Statistical Moments Module
Robust, shrinkage-aware estimators for the first two moments of asset returns
reside in pyvallocation.moments. The functions below preserve pandas
indices when provided and are designed to mix seamlessly with the portfolio
API, Bayesian views, and optimisation engines. All algorithms are extensively
unit-tested (see tests/test_moments_shrinkage.py) to guarantee robustness,
PSD outputs, and consistent labelling.
Quick Start
import pandas as pd
from pyvallocation.moments import (
estimate_moments,
shrink_covariance_nls,
shrink_mean_james_stein,
)
returns = pd.read_csv("returns.csv", index_col=0, parse_dates=True)
mu_js, sigma_nls = estimate_moments(
returns,
mean_estimator="james_stein",
cov_estimator="nls",
)
# Alternatively call estimators directly
sigma_nls_direct = shrink_covariance_nls(returns)
mu_js_direct = shrink_mean_james_stein(
returns.mean(),
sigma_nls_direct,
T=len(returns),
)
Mean Estimators
- pyvallocation.moments.estimate_sample_moments(R, p)[source]
Estimates the weighted mean vector and covariance matrix from scenarios.

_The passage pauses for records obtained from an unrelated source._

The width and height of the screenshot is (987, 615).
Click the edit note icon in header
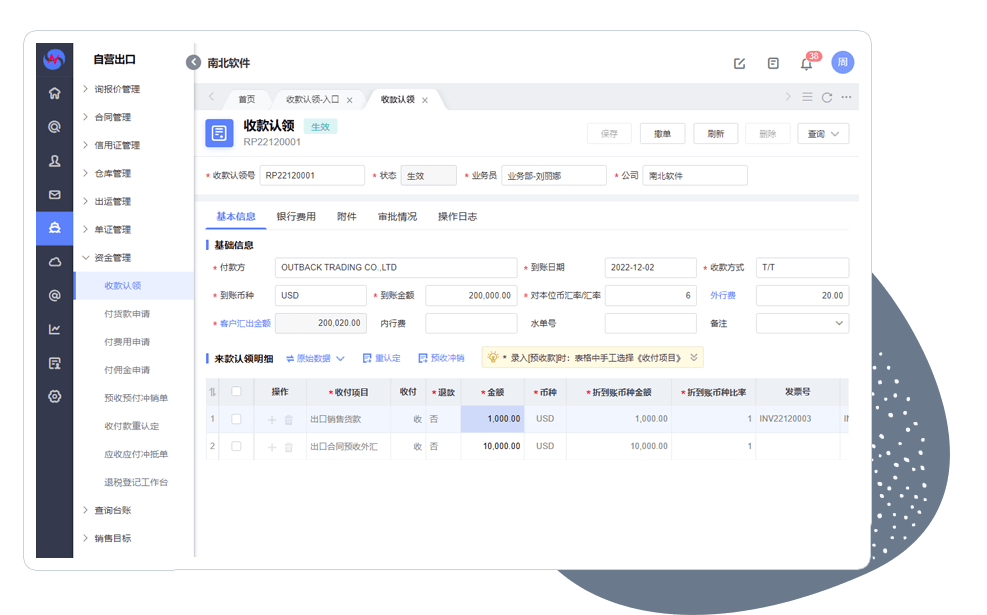[x=740, y=64]
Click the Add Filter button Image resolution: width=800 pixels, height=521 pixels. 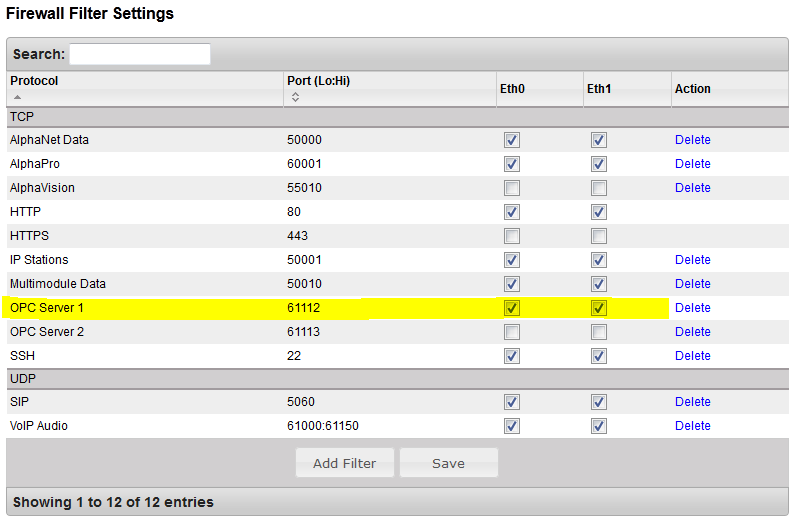(345, 463)
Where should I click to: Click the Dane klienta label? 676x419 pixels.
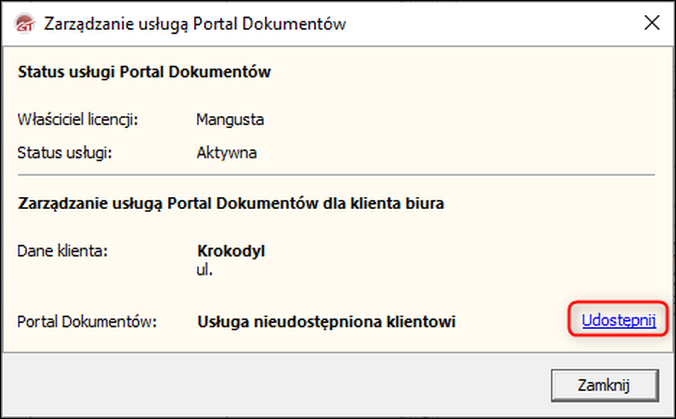click(x=62, y=250)

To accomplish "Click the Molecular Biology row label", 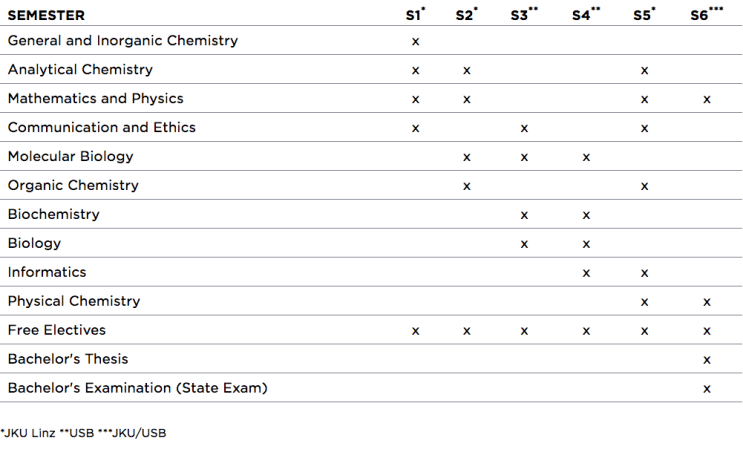I will coord(70,156).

This function computes the first two statistical moments (mean and covariance) of asset returns, given a set of scenarios and their associated probabilities. The scenarios R represent different possible outcomes for asset returns, and p represents the probability of each scenario.
- Parameters:
R (ArrayLike) – A 2D array-like object (e.g.,
numpy.ndarray,pandas.DataFrame) of shape (T, N), where T is the number of scenarios/observations and N is the number of assets. Each row represents a scenario of asset returns.p (ArrayLike) – A 1D array-like object (e.g.,
numpy.ndarray,pandas.Series) of shape (T,), representing the probabilities associated with each scenario in R. These probabilities must be non-negative and sum to one.
- Returns:
Tuple[ArrayLike, ArrayLike] –
- A tuple containing:
mu (ArrayLike): The weighted mean vector of asset returns. If R or p were pandas objects, mu will be a
pandas.Series.S (ArrayLike): The weighted covariance matrix of asset returns. If R or p were pandas objects, S will be a
pandas.DataFrame.
- Raises:
ValueError – If p has a length mismatch with R, or if p contains negative values or does not sum to one.
- Parameters:
R (numpy.ndarray | pandas.Series | pandas.DataFrame)
p (numpy.ndarray | pandas.Series | pandas.DataFrame)
- Return type:
Tuple[numpy.ndarray | pandas.Series | pandas.DataFrame, numpy.ndarray | pandas.Series | pandas.DataFrame]
- pyvallocation.moments.shrink_mean_jorion(mu, S, T)[source]
Applies Bayes-Stein shrinkage to the mean vector as in Jorion [Jorion, 1986].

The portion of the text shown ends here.